Sedangkan, Amira terdiam, hanya menatapnya dengan mata yang mulai berkaca-kaca.
"Dia pergi tanpa rasa peduli terhadap kami." Lanjut Satria. Matanya menatap lurus ke depan, ke sebuah danau yang terhampar tenang di balik deretan pepohonan di ujung pemakaman. Permukaan airnya berkilau lembut memantulkan cahaya senja yang kian meredup, sesekali riak kecil terbentuk oleh embusan angin sore. "Mama meninggal … karena waktu itu kami nggak punya biaya buat operasi,”
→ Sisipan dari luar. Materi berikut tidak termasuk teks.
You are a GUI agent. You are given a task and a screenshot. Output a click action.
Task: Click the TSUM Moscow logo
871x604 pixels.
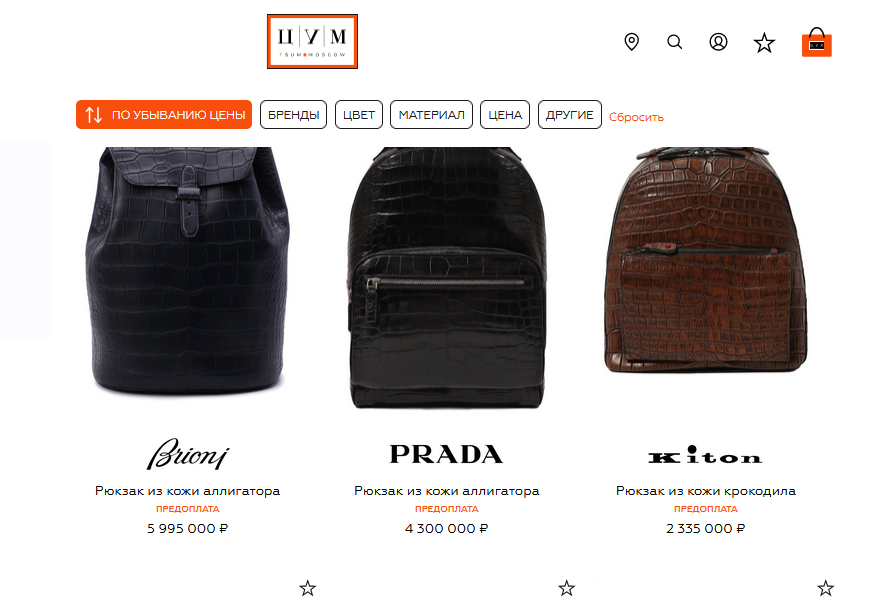click(x=312, y=42)
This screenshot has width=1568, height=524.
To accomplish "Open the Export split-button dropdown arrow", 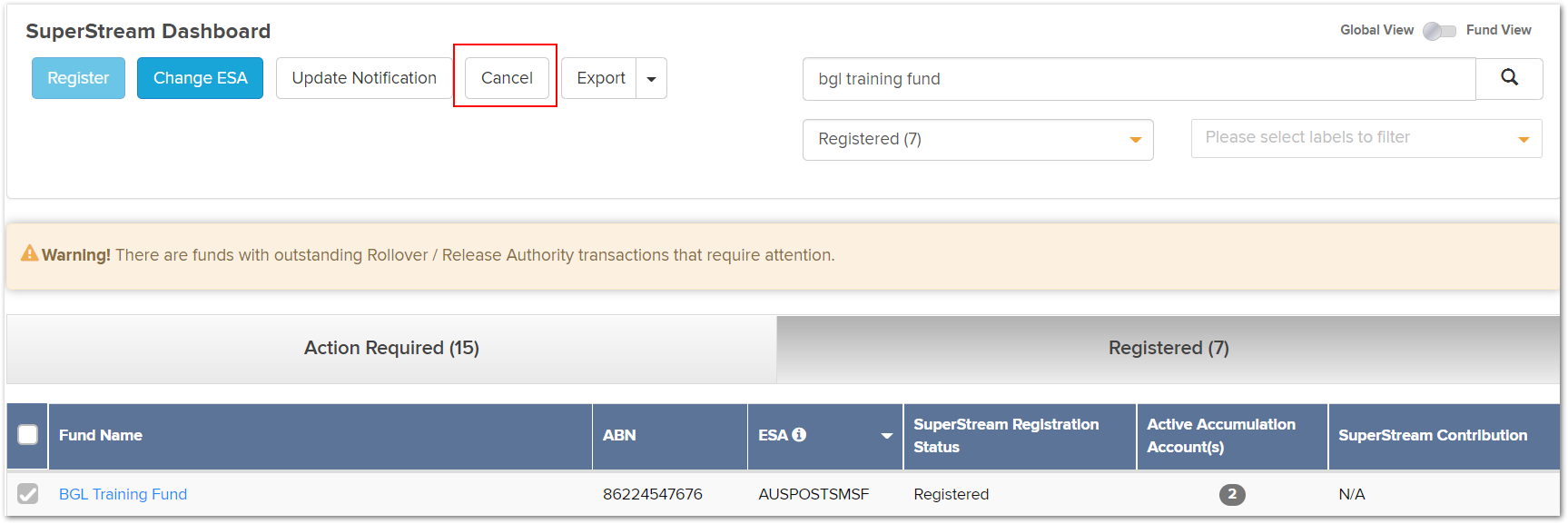I will coord(651,78).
Ia menunduk sebentar, jemarinya meremas pelan lututnya. “Setelah Mama pergi, aku dititipin ke panti asuhan. Di sanalah aku belajar bertahan. Sampai akhirnya ada pasangan yang mengangkat aku sebagai anak mereka. Dan kalau bukan karena mereka, mungkin aku nggak akan bisa sampai di titik ini. Semua yang aku punya sekarang … nggak akan pernah ada tanpa mereka.”
Amira kembali menahan keterkejutannya. Namun kali ini ia tak bisa membendung air matanya. Satria yang ia duga sosok pelindung yang sempurna, ternyata memiliki sisi rapuh yang bahkan lebih hancur daripadanya. Kalimat yang selalu membuat hati Amira tenang, ternyata tersimpan banyak luka yang kini terang-terangan Satria buka.
Satria menoleh seketika, menatap Amira yang ternyata sudah begitu dekat dengannya. Namun Amira tak bergerak, tetap diam di tempatnya, seolah enggan memutus jarak yang hanya sejengkal di antara mereka. Di saat itu juga, Satria tersenyum sembari menepis lembut air mata yang membasahi wajah kekasihnya.
"Maaf." Ucap Amira tertunduk dengan segudang rasa penyesalannya. "Seharusnya aku tahu ini sejak awal, Mas."
Satria tersenyum bijak, sorot matanya teduh. Perlahan, ia mengangkat tangan dan menangkap pipi Amira, mengusapnya dengan lembut seolah ingin menenangkan air mata yang masih tersisa di sana. "Tetaplah bersamaku, Amira. Apapun yang terjadi."
Hening sesaat.
Detik berikutnya, Amira merengkuh ruas-ruas jemari kokoh itu lalu mengangguk yakin, meski tanpa suara.